If imposing resumes augured presidential greatness, James Buchanan would be on Mount Rushmore. Prior to becoming the 15th president of the United States, Buchanan was a member of the Pennsylvania legislature, was elected five times to the US House of Representatives, and served as ambassador to Russia. He went back to Congress after his diplomatic tour in St. Petersburg, spending 10 years as senator from Pennsylvania — a post he resigned in 1845 to become secretary of state. He was offered a seat on the Supreme Court, which he declined, but later returned to diplomacy as America’s ambassador to Great Britain.

When Buchanan was elected president in 1856, it doubtless seemed to many that a candidate with such glittering political credentials was destined for brilliance in the White House. But Buchanan failed miserably as president. He was hesitant to lead, paralyzed by the secession crisis, and unwilling to hear dissenting viewpoints. Moreover, as presidential historian Alvin Felzenberg writes, Buchanan was a cynical operator who “betrayed a cavalier attitude toward ethics, both public and private, and seemed to believe that most everyone else did as well.” By the time he left office, the nation was on the brink of civil war.

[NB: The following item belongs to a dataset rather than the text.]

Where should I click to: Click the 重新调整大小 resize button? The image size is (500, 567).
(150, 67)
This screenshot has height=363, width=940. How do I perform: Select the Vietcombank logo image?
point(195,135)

Buchanan was succeeded by the president Hillary Clinton says she finds most inspiring: Abraham Lincoln. One of the most heroic figures in American history, President Lincoln was also, in conventional terms, one of the least qualified. A single term in Congress, an unremarkable stint in the Illinois legislature, a failed Senate campaign — nobody could have called Lincoln’s pre-presidential career a dazzling political success. Yet it was he who preserved the Union, ended slavery, and saved the “last, best hope of earth.”

A list of offices held is a flimsy guide to the quality of a presidential candidate. Integrity, vision, humility, consistency of purpose, a willingness to learn — those are far more reliable indicators of excellence in a potential president. Clinton has a fine resume. But history repeatedly reminds us that it takes more than that to make a fine president.
My students often ask me who my favorite president is. That's easy. In my mind, no one, not even Washington, measures up to Lincoln. And when they ask me who the worst one was, I tell them that James Buchanan retired the prize. But he was also Secretary of State, so he must have been great. If we were going to rate presidents who had also served as Secretary of State, John Quincy Adams wins that race hands down. I think he was perhaps the best Secretary of State we ever had. He was clearly one of the best qualified men to be president having served as a diplomat ever since he was a young man. Unfortunately for him, he was president in the era of Andrew Jackson and he just couldn't compete.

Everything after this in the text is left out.